Start at the line containing "Where should I click to: Open the feedback" and end after the line containing "pos(108,1402)". Rewrite those entries with "Where should I click to" changed to "Where do I click to" and everything else left as it is.
* Begin *
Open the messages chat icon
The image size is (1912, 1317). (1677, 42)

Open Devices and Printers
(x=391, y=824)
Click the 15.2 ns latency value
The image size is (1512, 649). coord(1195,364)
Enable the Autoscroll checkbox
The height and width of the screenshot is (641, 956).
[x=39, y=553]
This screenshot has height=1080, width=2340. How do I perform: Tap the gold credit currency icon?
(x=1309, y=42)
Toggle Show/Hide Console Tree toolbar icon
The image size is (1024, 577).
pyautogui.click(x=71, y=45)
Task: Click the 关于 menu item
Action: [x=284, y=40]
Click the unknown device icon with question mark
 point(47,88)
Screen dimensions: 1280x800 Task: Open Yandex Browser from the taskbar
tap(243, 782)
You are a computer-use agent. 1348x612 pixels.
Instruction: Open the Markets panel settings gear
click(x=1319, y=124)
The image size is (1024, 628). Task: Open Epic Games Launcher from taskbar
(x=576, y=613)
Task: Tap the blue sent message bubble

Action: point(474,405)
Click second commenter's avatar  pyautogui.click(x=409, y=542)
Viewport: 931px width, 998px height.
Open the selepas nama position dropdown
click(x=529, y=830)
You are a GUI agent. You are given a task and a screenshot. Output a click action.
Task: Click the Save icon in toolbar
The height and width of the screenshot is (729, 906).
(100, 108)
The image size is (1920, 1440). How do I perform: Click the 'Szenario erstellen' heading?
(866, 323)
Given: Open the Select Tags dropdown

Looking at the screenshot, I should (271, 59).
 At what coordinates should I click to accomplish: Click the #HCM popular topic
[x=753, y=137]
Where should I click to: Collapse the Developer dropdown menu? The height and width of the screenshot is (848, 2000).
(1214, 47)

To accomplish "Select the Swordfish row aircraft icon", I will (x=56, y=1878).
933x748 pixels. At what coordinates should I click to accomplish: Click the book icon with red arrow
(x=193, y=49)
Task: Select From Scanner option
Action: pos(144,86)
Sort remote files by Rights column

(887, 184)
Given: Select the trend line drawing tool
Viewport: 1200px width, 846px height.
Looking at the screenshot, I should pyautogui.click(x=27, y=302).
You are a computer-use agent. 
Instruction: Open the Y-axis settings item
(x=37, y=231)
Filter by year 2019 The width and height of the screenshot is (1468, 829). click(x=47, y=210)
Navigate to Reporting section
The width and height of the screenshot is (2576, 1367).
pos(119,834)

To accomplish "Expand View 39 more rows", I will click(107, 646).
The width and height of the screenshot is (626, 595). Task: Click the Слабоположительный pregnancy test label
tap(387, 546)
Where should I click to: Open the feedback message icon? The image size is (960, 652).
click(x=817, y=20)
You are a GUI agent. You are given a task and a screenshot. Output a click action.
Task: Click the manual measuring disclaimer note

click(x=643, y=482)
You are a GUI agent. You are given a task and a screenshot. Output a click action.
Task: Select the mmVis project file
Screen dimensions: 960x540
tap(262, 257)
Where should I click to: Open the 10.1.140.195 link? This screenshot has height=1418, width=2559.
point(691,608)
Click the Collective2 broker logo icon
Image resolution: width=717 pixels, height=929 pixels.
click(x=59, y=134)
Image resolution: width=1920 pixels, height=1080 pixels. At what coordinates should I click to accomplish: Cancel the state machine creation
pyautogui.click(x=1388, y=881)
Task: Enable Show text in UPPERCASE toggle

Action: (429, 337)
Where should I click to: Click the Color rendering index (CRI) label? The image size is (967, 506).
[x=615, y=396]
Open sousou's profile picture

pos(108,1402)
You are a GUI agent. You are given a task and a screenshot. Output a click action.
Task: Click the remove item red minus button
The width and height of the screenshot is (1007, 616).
* End *
## EXERCISE SOLUTION
Where do I click to: Open the feedback message icon? The image size is (960, 652).
click(x=817, y=20)
You are a GUI agent. You are given a task and a screenshot. Output a click action.
Task: Click the manual measuring disclaimer note

click(x=643, y=482)
You are a GUI agent. You are given a task and a screenshot. Output a click action.
Task: Select the mmVis project file
Screen dimensions: 960x540
tap(262, 257)
Where do I click to: Open the 10.1.140.195 link? This screenshot has height=1418, width=2559.
point(691,608)
Click the Collective2 broker logo icon
Image resolution: width=717 pixels, height=929 pixels.
click(x=59, y=134)
Image resolution: width=1920 pixels, height=1080 pixels. At what coordinates should I click to accomplish: Cancel the state machine creation
pyautogui.click(x=1388, y=881)
Task: Enable Show text in UPPERCASE toggle

Action: (429, 337)
Where do I click to: Click the Color rendering index (CRI) label? The image size is (967, 506).
[x=615, y=396]
Open sousou's profile picture

pos(108,1402)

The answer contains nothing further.